Esiste, infatti, anche la cosiddetta biopsia liquida, procedura minimamente invasiva che permette di effettuare le analisi sul materiale di origine tumorale ottenuto da un liquido corporeo, generalmente il sangue. Come spiegano dall’Associazione italiana oncologia medica (Aiom), tuttavia, il termine spesso genera malintesi: “la biopsia liquida non consente di effettuare una diagnosi di cancro: la diagnosi di cancro viene effettuata sul tessuto tumorale”, spiegano gli esperti. “Può essere invece utilizzata per l’identificazione di marcatori prognostici o predittivi”. Inoltre, le attuali tecnologie per la biopsia liquida, chiariscono i ricercatori del nuovo studio, richiedono molto tempo, sono costose e si affidano a operatori specializzati, limitando quindi la loro applicazione in ambito clinico.

Il nuovo dispositivo

Il nuovo dispositivo, chiamato Static Droplet Microfluidic, è stato quindi progettato come integrazione nei laboratori di ricerca e clinici, per fornire un aiuto ai medici nella diagnosi e nel monitoraggio della salute dei pazienti oncologici in modo più pratico ed economico. La tecnologia, infatti, è in grado di rilevare le cellule tumorali circolanti che si sono distaccate da un tumore primario e sono entrate nel flusso sanguigno. In particolare, utilizza una firma metabolica unica del cancro per differenziare le cellule tumorali da quelle sane. “Negli anni ’20, Otto Warburg scoprì che le cellule tumorali consumano molto glucosio e quindi producono più lattato”, ricorda Warkiani. “Il nostro dispositivo monitora le singole cellule per l’aumento del lattato utilizzando coloranti fluorescenti sensibili al pH che rilevano l’acidificazione intorno alle cellule”.

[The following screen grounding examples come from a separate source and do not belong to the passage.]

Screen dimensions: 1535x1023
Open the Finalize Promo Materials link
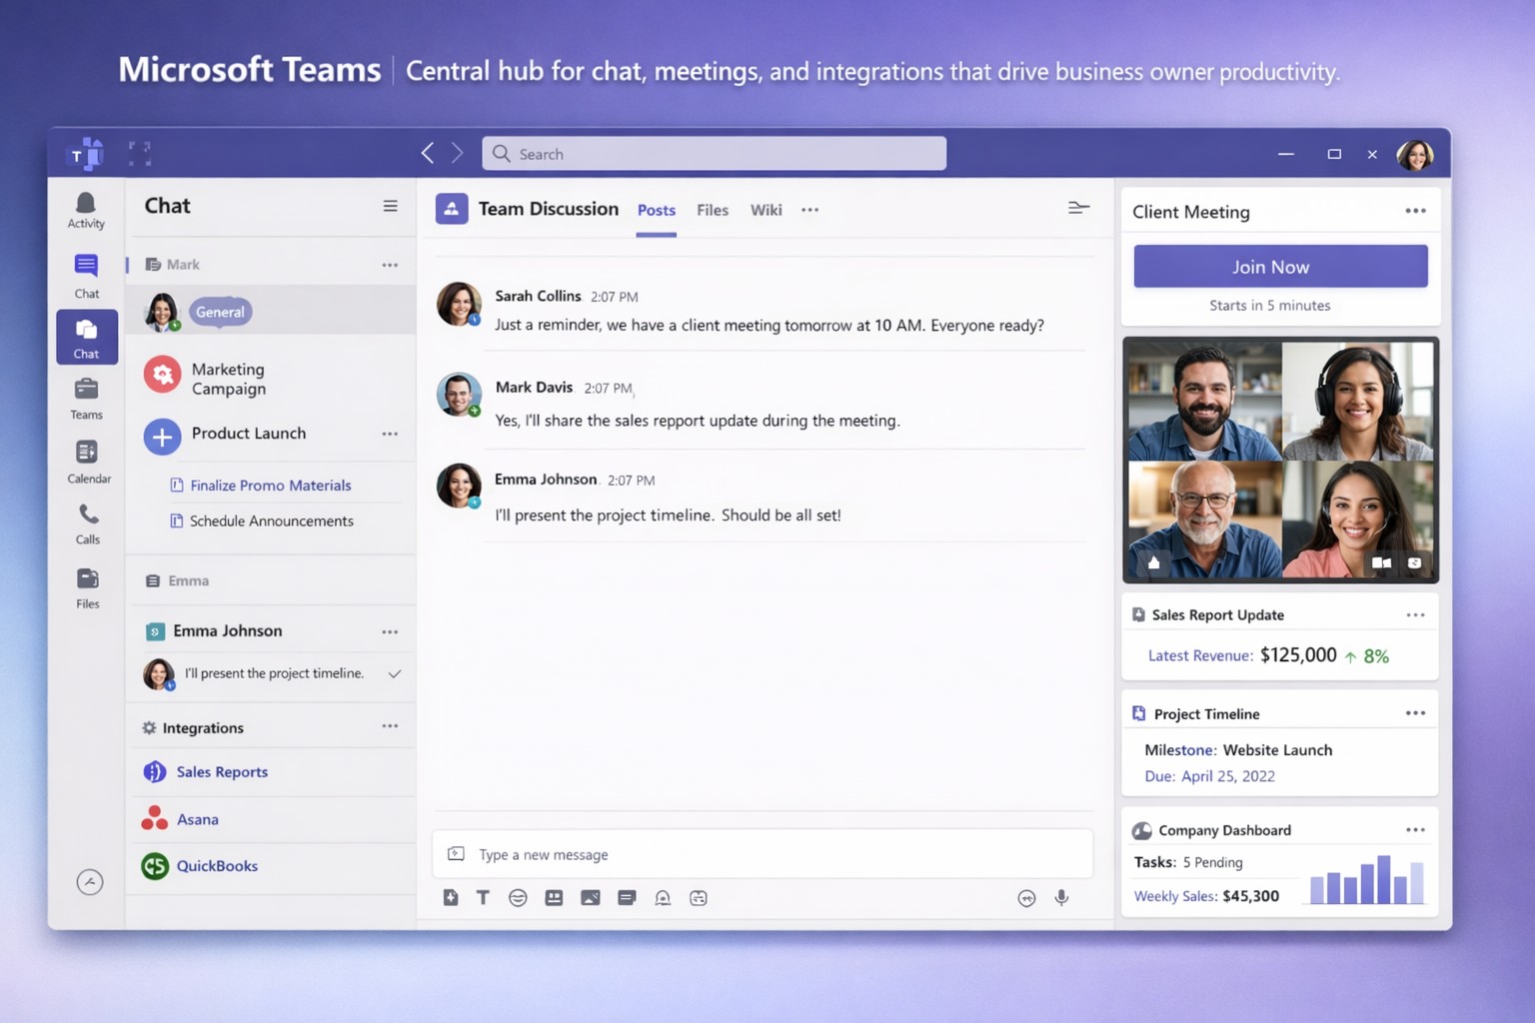[271, 486]
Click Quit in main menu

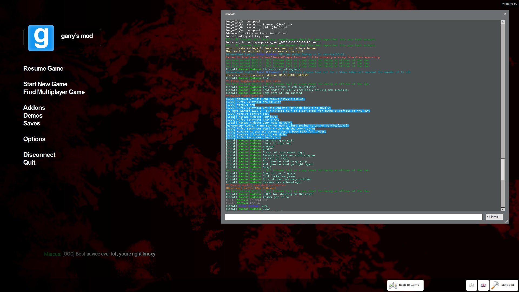point(29,162)
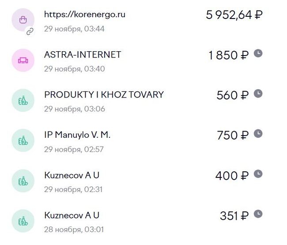
Task: Click groceries icon of the 400 ₽ payment
Action: click(23, 181)
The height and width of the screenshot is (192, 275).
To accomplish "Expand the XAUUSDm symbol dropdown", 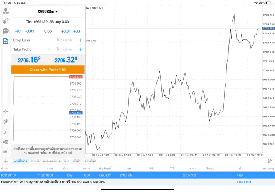I will 47,12.

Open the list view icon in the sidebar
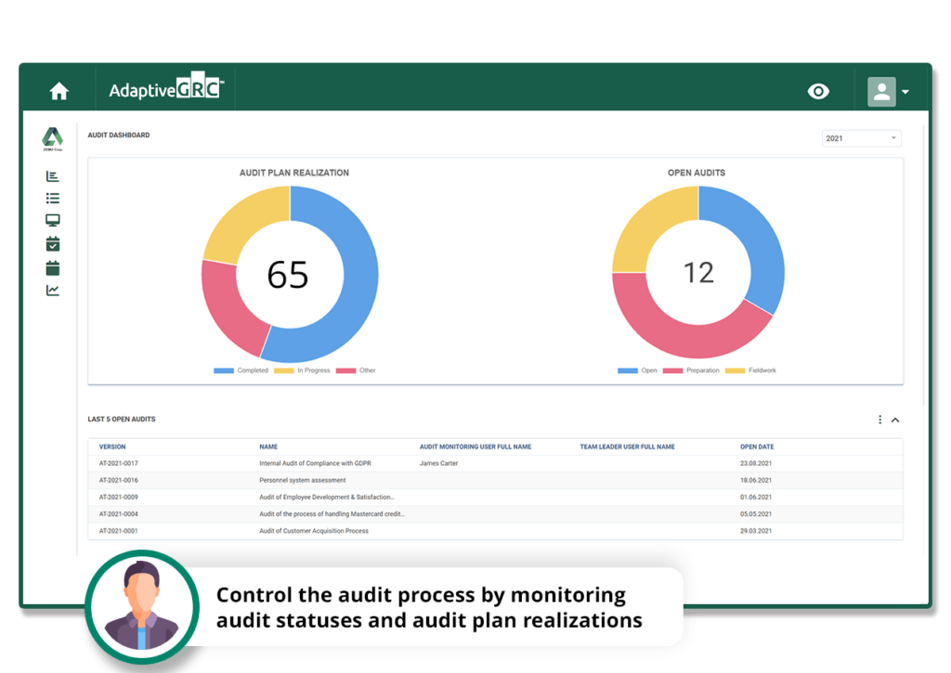point(53,198)
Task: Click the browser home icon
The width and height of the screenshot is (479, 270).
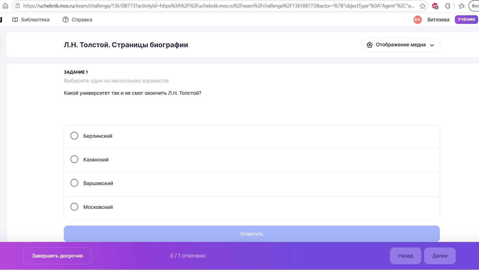Action: pos(5,6)
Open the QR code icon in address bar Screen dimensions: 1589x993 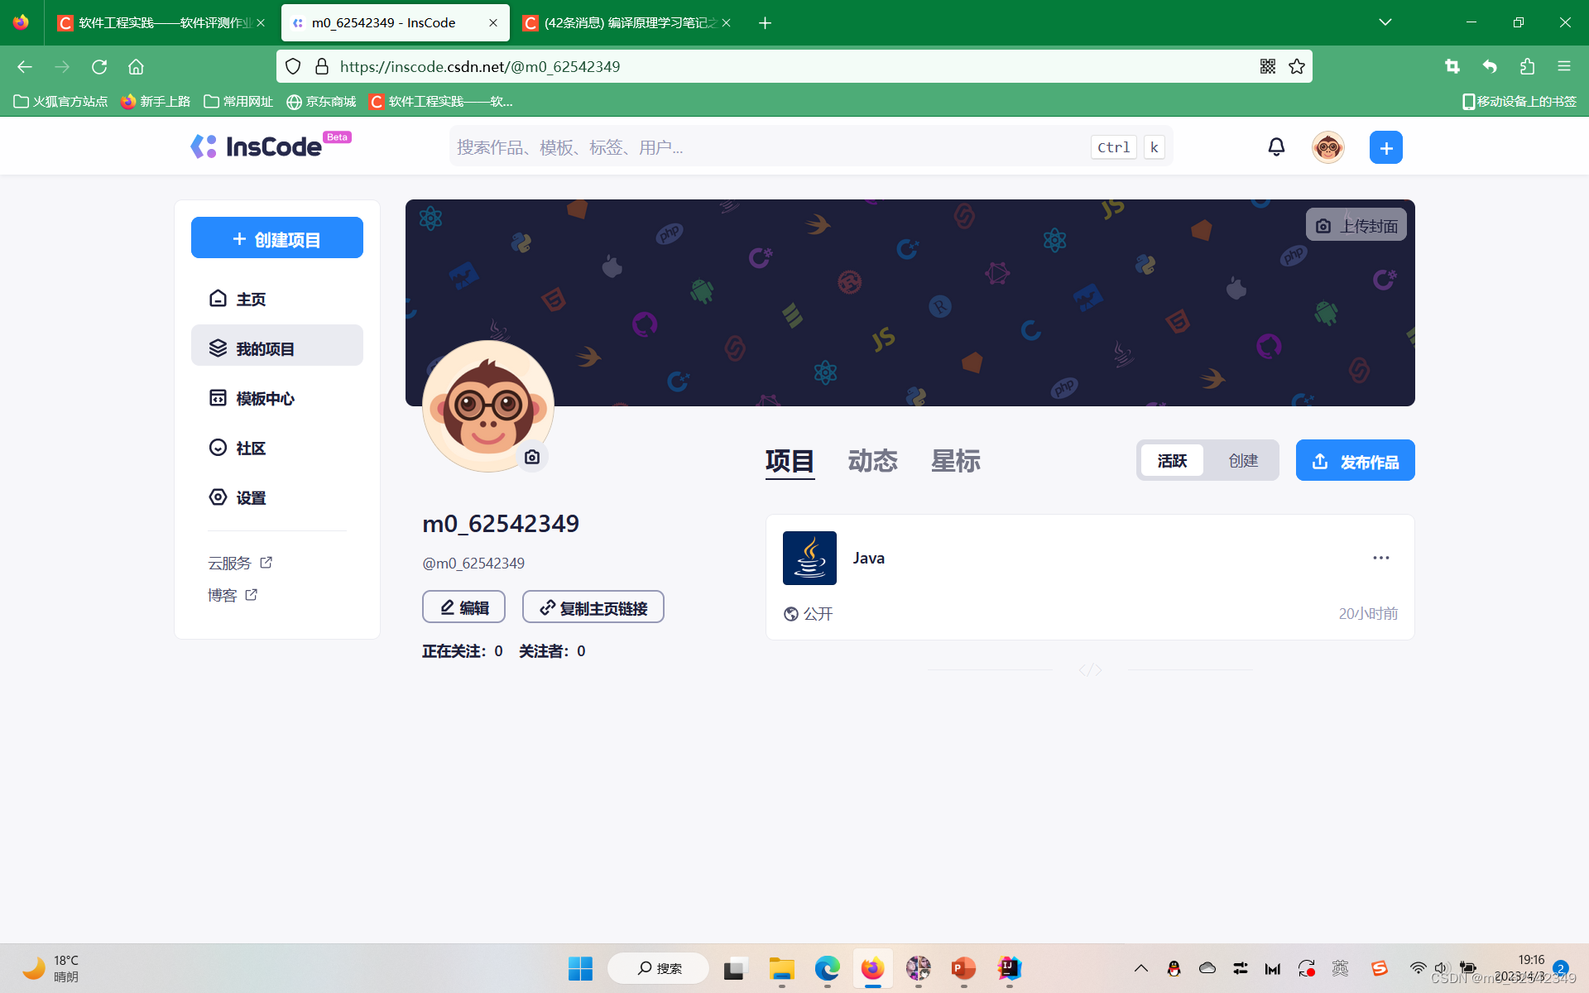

Una volta che le cellule tumorali vengono identificate con il dispositivo possono essere sottoposte ad analisi genetiche e molecolari, aiutare così nella diagnosi e nella classificazione del cancro, e fornire piani di trattamento personalizzati. Come sottolineano i ricercatori, che hanno in programma di commercializzare il loro device a breve, le cellule tumorali circolanti sono anche precursori della metastasi, responsabili del 90% dei decessi per cancro, e il loro studio permetterà di migliorare la nostra comprensione sulla loro biologia, e, di conseguenza, di indirizzarci verso lo sviluppo di nuovi potenziali trattamenti.